Step-by-Step Remediation
Step 1: Enable and Calibrate Freshness Checks
Ensure `check_freshness` is enabled, and set an appropriate `freshness_threshold`. Avoid overly aggressive thresholds that may preempt valid passive data.
Step 2: Monitor Passive Submission Pipelines
Use cron job monitoring (e.g., `check_cron`) to ensure NRDP/NSCA senders are executing regularly. Also monitor the Nagios spool directory for growth, which may indicate submission issues.
Step 3: Adjust External Command Buffering
For high-throughput environments, tune the Nagios Core settings:
command_check_interval=1s max_check_result_reaper_time=30
Step 4: Normalize Time Across Agents
Deploy NTP with stratum-aware servers to prevent skew. Time discrepancies beyond 5–10 seconds can lead to rejection of passive results.
Step 5: Audit Event Broker Modules
Ensure third-party modules (e.g., for Graphite, InfluxDB, or PagerDuty) are not disrupting check result processing. Temporarily disable brokers to isolate the issue.
Long-Term Architectural Considerations
Centralized Message Queues
Instead of relying solely on file-based or HTTP passive check submission, use message brokers like RabbitMQ or Kafka for queueing passive results. This provides durability and decouples Nagios from the transport layer.
Distributed Polling with Redundant Schedulers
Deploy redundant Nagios satellites (e.g., via Mod-Gearman) for active checks, while retaining passive submission from edge agents for hybrid resiliency.
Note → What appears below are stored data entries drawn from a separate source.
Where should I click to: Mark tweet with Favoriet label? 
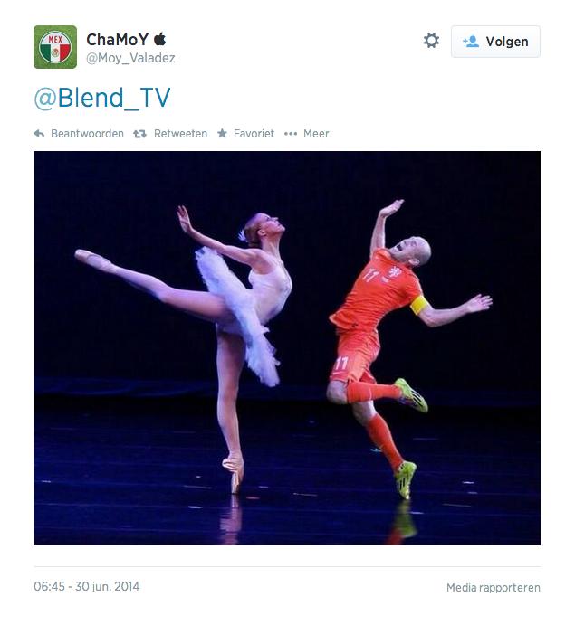pos(254,134)
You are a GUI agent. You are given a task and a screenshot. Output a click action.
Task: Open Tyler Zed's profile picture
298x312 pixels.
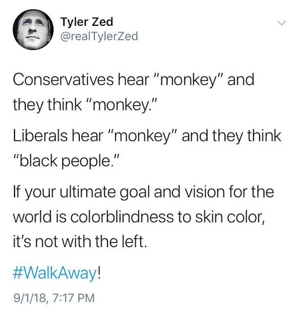click(x=33, y=30)
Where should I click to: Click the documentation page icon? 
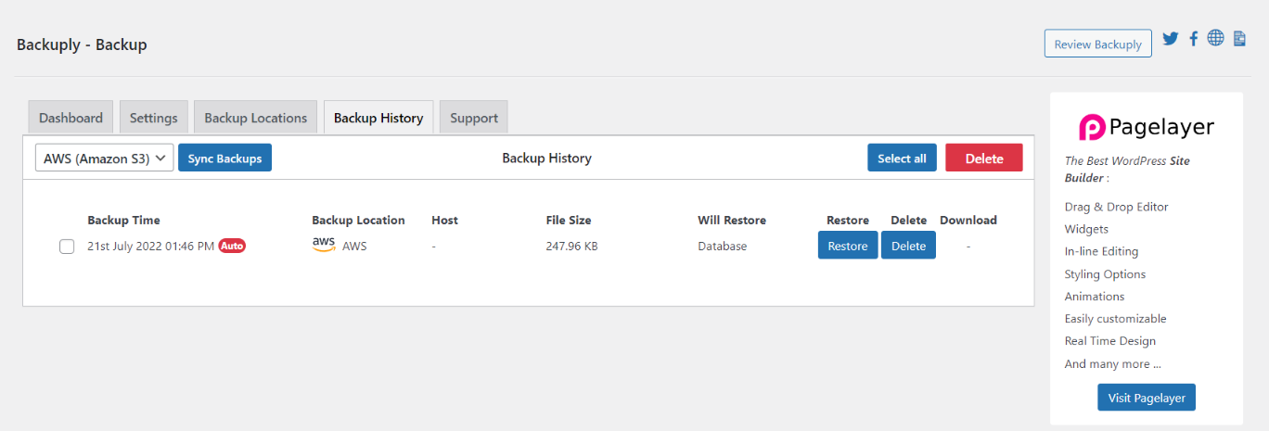click(1239, 39)
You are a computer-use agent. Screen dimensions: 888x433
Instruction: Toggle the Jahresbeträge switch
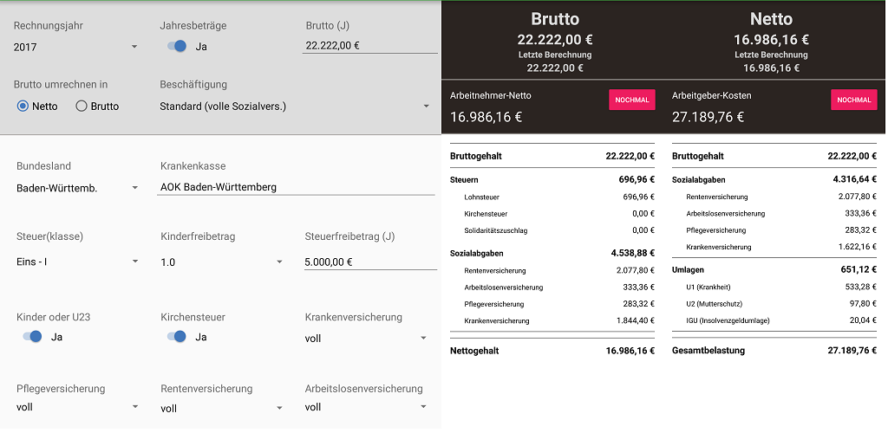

Alert Normalization and Suppression
Implement correlation engines or alert suppression logic to prevent flapping caused by stale data. Tools like Nagios Reactor or custom event handlers can help.
Conclusion
Ghost alerts and stale passive check results are symptoms of deeper synchronization and configuration issues in Nagios-based monitoring. By tuning freshness settings, verifying time synchronization, and decoupling submission pipelines, teams can build a robust and scalable monitoring infrastructure. Proactive architecture and diagnostics are key to keeping Nagios effective in modern DevOps environments.
FAQs
1. Why do passive check results not update service status?
This typically occurs due to timestamp mismatches, malformed submissions, or disabled freshness checking. Confirm submission format and freshness configuration.
2. How can I confirm NRDP submissions are being received?
Check the NRDP transfer.log and the web server logs for POST entries. Also, monitor `/usr/local/nagios/var/spool/checkresults` for processing activity.
3. Can I disable freshness checking entirely?
Yes, but it's not recommended. Without freshness, Nagios cannot detect stale states for services depending on passive updates.
4. What causes flapping with passive checks?
Inconsistent check timing, overlapping state changes, or erratic passive submissions can trigger flapping. Normalize input intervals and suppress duplicates.
5. Are there modern alternatives to passive check submission?
Yes. Message queue integrations, agent-based monitoring (e.g., NRPE with polling), or Prometheus exporters with Nagios bridges can replace traditional passive flows.